On 24 November 2020, the US Food and Drug Administration (FDA) granted accelerated approval to naxitamab (DANYELZA, Y-mAbs Therapeutics, Inc.) in combination with granulocyte-macrophage colony-stimulating factor (GM-CSF) for paediatric patients one year of age and older and adult patients with relapsed or refractory high-risk neuroblastoma in the bone or bone marrow demonstrating a partial response, minor response, or stable disease to prior therapy.

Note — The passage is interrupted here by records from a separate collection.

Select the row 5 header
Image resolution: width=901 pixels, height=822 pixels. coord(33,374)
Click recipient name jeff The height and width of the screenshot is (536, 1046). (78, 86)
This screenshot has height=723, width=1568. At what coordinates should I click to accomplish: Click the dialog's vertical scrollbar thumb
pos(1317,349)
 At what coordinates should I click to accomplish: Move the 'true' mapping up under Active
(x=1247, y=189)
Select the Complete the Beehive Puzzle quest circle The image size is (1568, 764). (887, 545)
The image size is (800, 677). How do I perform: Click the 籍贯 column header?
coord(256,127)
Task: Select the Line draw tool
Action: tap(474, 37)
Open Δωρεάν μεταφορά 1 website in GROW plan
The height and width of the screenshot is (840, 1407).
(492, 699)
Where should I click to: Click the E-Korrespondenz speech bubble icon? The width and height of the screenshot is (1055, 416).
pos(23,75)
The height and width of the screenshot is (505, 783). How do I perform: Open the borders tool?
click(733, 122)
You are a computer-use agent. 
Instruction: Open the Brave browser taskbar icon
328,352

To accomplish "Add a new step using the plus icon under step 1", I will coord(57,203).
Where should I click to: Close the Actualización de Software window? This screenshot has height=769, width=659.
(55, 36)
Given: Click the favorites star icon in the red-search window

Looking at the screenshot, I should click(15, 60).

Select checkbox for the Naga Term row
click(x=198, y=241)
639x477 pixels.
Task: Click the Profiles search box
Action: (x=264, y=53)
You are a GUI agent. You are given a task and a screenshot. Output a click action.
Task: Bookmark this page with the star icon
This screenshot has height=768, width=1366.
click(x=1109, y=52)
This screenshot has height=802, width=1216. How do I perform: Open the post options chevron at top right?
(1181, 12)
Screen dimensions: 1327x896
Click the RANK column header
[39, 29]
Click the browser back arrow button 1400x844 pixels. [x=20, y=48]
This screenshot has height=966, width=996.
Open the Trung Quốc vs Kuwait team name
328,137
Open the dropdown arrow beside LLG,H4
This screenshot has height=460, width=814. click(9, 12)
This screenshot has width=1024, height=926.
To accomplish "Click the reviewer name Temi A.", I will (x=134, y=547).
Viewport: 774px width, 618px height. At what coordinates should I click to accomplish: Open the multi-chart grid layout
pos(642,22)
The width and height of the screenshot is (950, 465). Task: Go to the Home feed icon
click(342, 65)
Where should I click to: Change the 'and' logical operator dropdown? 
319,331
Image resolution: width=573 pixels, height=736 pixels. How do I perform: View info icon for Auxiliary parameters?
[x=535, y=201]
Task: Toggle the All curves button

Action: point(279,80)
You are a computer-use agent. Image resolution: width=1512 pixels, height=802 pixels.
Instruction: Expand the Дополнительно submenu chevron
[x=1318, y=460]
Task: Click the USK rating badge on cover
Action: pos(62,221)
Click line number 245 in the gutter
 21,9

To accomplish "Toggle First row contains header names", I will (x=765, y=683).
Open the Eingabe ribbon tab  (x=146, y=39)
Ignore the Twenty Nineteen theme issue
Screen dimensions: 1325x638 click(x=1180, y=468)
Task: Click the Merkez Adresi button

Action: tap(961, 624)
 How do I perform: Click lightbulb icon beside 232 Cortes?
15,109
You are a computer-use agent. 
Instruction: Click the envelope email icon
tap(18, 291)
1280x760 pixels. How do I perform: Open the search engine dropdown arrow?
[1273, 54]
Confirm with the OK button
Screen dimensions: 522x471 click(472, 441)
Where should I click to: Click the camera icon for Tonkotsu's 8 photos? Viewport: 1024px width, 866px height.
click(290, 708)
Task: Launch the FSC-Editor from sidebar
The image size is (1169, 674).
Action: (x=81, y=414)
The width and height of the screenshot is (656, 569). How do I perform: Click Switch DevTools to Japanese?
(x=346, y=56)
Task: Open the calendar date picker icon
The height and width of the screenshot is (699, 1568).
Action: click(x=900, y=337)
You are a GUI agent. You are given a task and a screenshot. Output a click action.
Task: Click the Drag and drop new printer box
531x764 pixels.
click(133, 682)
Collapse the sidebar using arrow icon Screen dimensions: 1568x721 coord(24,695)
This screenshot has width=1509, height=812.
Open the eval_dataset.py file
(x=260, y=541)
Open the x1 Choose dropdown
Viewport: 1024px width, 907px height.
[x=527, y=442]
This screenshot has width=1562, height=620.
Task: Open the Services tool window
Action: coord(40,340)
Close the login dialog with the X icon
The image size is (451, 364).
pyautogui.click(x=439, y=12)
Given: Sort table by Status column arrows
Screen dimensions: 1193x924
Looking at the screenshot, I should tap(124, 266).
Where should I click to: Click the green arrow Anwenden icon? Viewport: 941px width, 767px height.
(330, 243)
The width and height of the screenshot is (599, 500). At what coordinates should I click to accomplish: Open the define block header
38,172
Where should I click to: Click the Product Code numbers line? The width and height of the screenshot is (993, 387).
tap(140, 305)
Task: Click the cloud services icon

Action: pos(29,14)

Efficacy was evaluated in patients with relapsed or refractory neuroblastoma in the bone or bone marrow enrolled in two single-arm, open-label trials: Study 201 (NCT 03363373) and Study 12-230 (NCT 01757626). Patients with progressive disease following their most recent therapy were excluded. Patients received 3 mg/kg naxitamab administered as an intravenous infusion on days 1, 3, and 5 of each 4-week cycle in combination with GM-CSF subcutaneously at 250 µg/m2/day on days -4 to 0 and at 500 µg/m2/day on days 1 to 5. At the investigator’s discretion, patients were permitted to receive pre-planned radiation to the primary disease site in Study 201 and radiation therapy to non-target bony lesions or soft tissue disease in Study 12-230.
The main efficacy outcome measures were confirmed overall response rate (ORR) per the revised International Neuroblastoma Response Criteria (INRC) and duration of response (DoR). Among 22 patients treated in the multicentre Study 201, the ORR was 45% (95% confidence interval [CI] 24%, 68%) and 30% of responders had a DoR greater or equal to 6 months. Among 38 patients treated in the single-centre Study 12-230, the ORR was 34% (95% CI 20%, 51%) with 23% of patients having a DoR greater or equal to 6 months. For both trials, responses were observed in either the bone, bone marrow or both.
The prescribing information contains a Boxed Warning stating that naxitamab can cause serious infusion-related reactions and neurotoxicity, including severe neuropathic pain, transverse myelitis and reversible posterior leukoencephalopathy syndrome (RPLS). To mitigate these risks, patients should receive premedication prior to each naxitamab infusion and be closely monitored during and for at least two hours following completion of each infusion.
The most common adverse reactions (incidence ≥25% in either trial) in patients receiving naxitamab were infusion-related reactions, pain, tachycardia, vomiting, cough, nausea, diarrhoea, decreased appetite, hypertension, fatigue, erythema multiforme, peripheral neuropathy, urticaria, pyrexia, headache, injection site reaction, oedema, anxiety, localised oedema, and irritability. The most common Grade 3 or 4 laboratory abnormalities (≥5% in either trial) were decreased lymphocytes, decreased neutrophils, decreased haemoglobin, decreased platelet count, decreased potassium, increased alanine aminotransferase, decreased glucose, decreased calcium, decreased albumin, decreased sodium and decreased phosphate.
The recommended naxitamab dose is 3 mg/kg/day (up to 150 mg/day) on days 1, 3, and 5 of each treatment cycle, administered after dilution as an intravenous infusion in combination with GM-CSF, subcutaneously at 250 µg/m2/day on days -4 to 0 and at 500 µg/m2/day on days 1 to 5. Treatment cycles are repeated every 4 to 8 weeks.
Full prescribing information for DANYELZA is available here.
This review used the Real-Time Oncology Review pilot programme and the Assessment Aid, a voluntary submission from the applicant to facilitate the FDA’s assessment.
This application was granted accelerated approval based on ORR and DoR. Continued approval may be contingent upon verification and description of clinical benefit in confirmatory trials.
This application was granted priority review, breakthrough therapy, and orphan drug designation. A priority review voucher was issued for this rare paediatric disease product application.
Healthcare professionals should report all serious adverse events suspected to be associated with the use of any medicine and device to FDA’s MedWatch Reporting System.